We are continuing to work with AWS to make sure that the deadlocks issue we saw in production with Aurora MySQL 2.11.0 is fully documented, understood, and fixed in a future release. A more conservative approach to deadlocks was a known change in MySQL 5.7 (which Aurora MySQL 2 is based on). However, the severity of the deadlocks that we experienced during this incident was a surprise to us and to the AWS Aurora team.

We try hard to test all infrastructure changes under production-like workloads. In this case, we failed to test with a synthetic workload that had the right “shape” to trigger these deadlocks. As a result of this incident, we have added additional API request patterns to our testing workload. We’ve also added some new production monitoring alarms that are targeted at more fine-grained database metrics.

Posted Feb 28, 2023 - 16:16 UTC

Resolved

We've identified the issue that caused the incident on Tuesday morning. While we've already deployed fixes that helped prevent the problem from reoccurring, we still need to perform one more database update that will require a short scheduled maintenance. That will likely happen this weekend.

We will post a full retro after completing the final database maintenance operation.

Posted Feb 09, 2023 - 23:37 UTC

Update

We've deployed a platform update with a few improvements designed to mitigate the impact of the current database performance issue. The only thing you may notice is that you'll no longer see 429 rate limit responses in your Dashboard API logs.

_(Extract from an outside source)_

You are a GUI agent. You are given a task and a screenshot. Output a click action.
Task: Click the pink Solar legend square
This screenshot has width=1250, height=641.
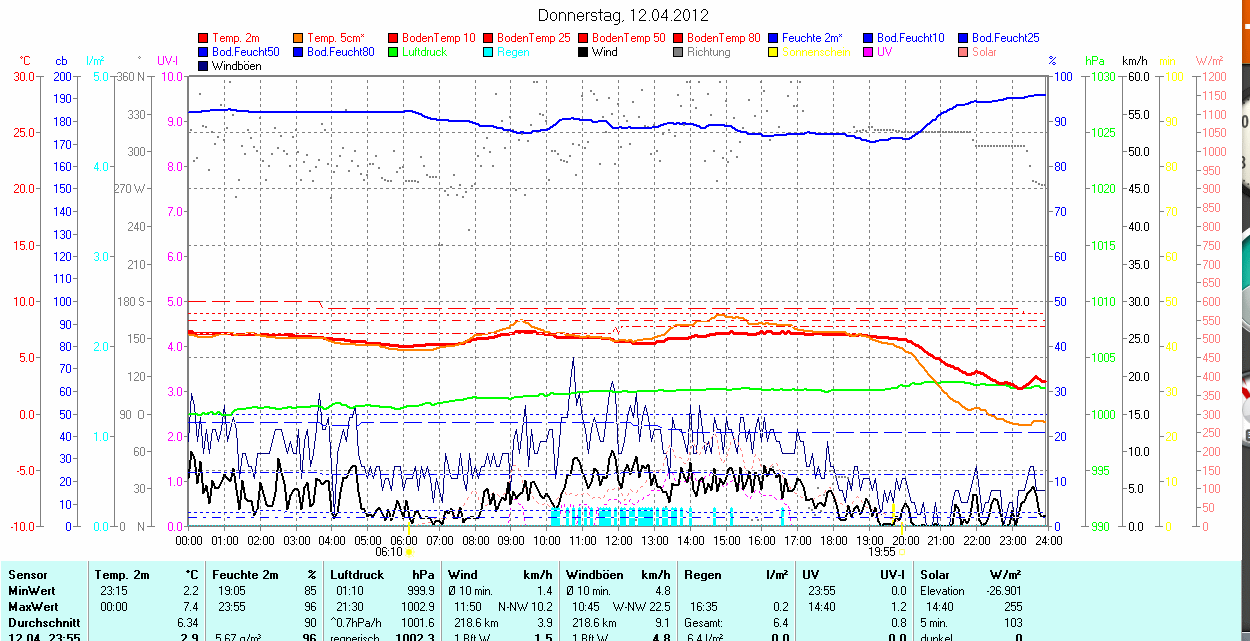(x=964, y=52)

Our database metrics have remained normal today, but we'll continue to monitor the platform to verify these fixes and watch for further issues.

Posted Feb 09, 2023 - 04:13 UTC

Update

While we were able to restore platform functionality earlier today, we've continued to troubleshoot the underlying issue that caused the problem.

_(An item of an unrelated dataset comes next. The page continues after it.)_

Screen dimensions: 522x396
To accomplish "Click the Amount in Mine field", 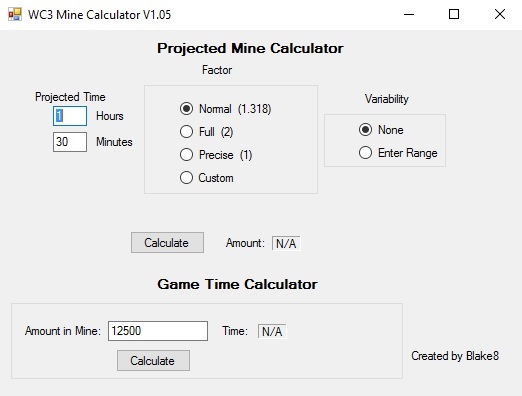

As a precautionary measure, we've temporarily enabled rate limiting on the REST API endpoint used to create rooms. The limit for POST /rooms is now the same as the DELETE /rooms/:name endpoint. You can expect about 2 requests per second, or 50 over a 30-second window.

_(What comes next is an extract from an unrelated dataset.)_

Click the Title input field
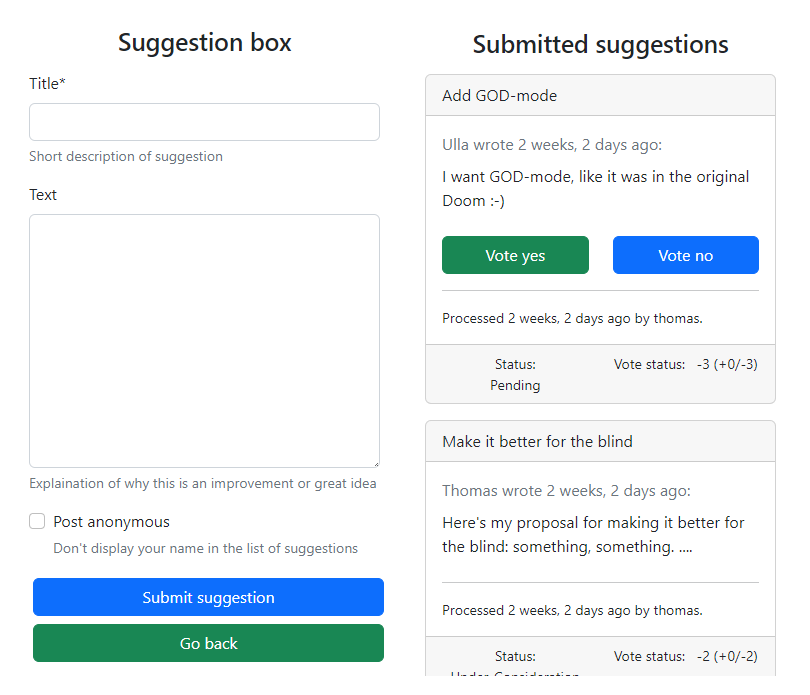Screen dimensions: 810x695 click(x=204, y=122)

Posted Feb 08, 2023 - 06:30 UTC

Monitoring

We’ve addressed the issue with the database, and platform operations have returned to normal. We are monitoring alerts and metrics for any further issues.

Posted Feb 07, 2023 - 16:07 UTC

Identified

We've identified an issue with one of our databases that coordinates activity between call servers. This is causing elevated rates of "meeting moves", which is when an ongoing call session has to move from one call server to a different one. If you're in a call when this happens, you'll notice everyone's video and audio drop out and come back within a few seconds. You may also need to restart recording or live streaming when this happens.

You may also experience timeouts when making REST API requests.

We'll post more information as soon as it's available.

Posted Feb 07, 2023 - 15:39 UTC

Investigating

We are investigating elevated platform error rates. Users may get websocket connection errors when trying to join calls.

Posted Feb 07, 2023 - 14:54 UTC

This incident affected: API, Dashboard, and Core Call Experience.